[Assigned task]: Show all the lines in the data below that include the word "agent".

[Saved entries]
+---+

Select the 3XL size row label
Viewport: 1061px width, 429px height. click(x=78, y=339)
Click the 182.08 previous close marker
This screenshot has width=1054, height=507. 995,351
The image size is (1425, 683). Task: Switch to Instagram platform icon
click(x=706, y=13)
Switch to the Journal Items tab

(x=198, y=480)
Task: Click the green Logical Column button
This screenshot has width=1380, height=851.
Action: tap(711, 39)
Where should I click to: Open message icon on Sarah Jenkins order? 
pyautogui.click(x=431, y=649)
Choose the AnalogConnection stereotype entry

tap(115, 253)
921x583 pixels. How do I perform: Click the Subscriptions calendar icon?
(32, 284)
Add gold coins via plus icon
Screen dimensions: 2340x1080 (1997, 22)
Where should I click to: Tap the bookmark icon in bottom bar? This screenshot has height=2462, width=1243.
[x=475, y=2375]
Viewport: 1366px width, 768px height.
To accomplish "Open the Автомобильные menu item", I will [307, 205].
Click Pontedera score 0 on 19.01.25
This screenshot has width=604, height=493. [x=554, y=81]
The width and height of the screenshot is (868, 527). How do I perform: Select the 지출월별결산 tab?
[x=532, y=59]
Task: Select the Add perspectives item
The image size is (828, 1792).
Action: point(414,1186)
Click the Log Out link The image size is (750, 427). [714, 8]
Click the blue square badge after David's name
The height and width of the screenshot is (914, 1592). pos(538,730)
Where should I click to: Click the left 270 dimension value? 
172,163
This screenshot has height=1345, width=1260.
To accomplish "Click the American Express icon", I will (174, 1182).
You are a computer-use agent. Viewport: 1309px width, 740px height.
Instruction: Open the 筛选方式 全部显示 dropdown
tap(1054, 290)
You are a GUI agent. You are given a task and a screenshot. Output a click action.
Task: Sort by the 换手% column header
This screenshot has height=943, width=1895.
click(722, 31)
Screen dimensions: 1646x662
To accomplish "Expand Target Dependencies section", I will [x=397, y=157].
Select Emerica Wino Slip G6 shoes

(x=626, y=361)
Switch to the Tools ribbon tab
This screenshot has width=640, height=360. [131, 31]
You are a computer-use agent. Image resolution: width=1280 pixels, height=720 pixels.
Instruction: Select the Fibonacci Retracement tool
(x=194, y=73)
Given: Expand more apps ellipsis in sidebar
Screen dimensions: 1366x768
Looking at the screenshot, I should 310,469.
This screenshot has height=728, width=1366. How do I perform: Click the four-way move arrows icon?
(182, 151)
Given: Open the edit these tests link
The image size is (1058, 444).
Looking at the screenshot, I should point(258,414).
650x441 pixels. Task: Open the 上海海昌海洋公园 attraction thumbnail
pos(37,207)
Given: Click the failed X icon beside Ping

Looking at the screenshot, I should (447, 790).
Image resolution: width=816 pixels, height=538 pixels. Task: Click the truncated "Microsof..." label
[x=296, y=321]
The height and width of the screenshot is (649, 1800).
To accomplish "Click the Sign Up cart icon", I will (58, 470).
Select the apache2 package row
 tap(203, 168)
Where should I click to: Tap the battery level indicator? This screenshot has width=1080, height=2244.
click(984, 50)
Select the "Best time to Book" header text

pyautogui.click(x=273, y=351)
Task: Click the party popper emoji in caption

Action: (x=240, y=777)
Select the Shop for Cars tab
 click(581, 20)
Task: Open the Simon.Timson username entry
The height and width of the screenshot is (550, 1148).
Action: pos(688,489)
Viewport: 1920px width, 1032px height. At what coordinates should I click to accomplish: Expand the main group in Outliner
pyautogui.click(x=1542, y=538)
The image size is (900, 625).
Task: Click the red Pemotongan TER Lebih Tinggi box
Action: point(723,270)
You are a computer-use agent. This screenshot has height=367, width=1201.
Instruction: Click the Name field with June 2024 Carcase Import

+---+

[Output of the exercise]:
You are a computer-use agent. Viewport: 1309px width, 740px height.
You are a GUI agent. You are given a task and a screenshot. Output a click action.
You are a computer-use agent. Image resolution: width=1280 pixels, height=720 pixels.
You are a computer-use agent. This screenshot has height=367, width=1201.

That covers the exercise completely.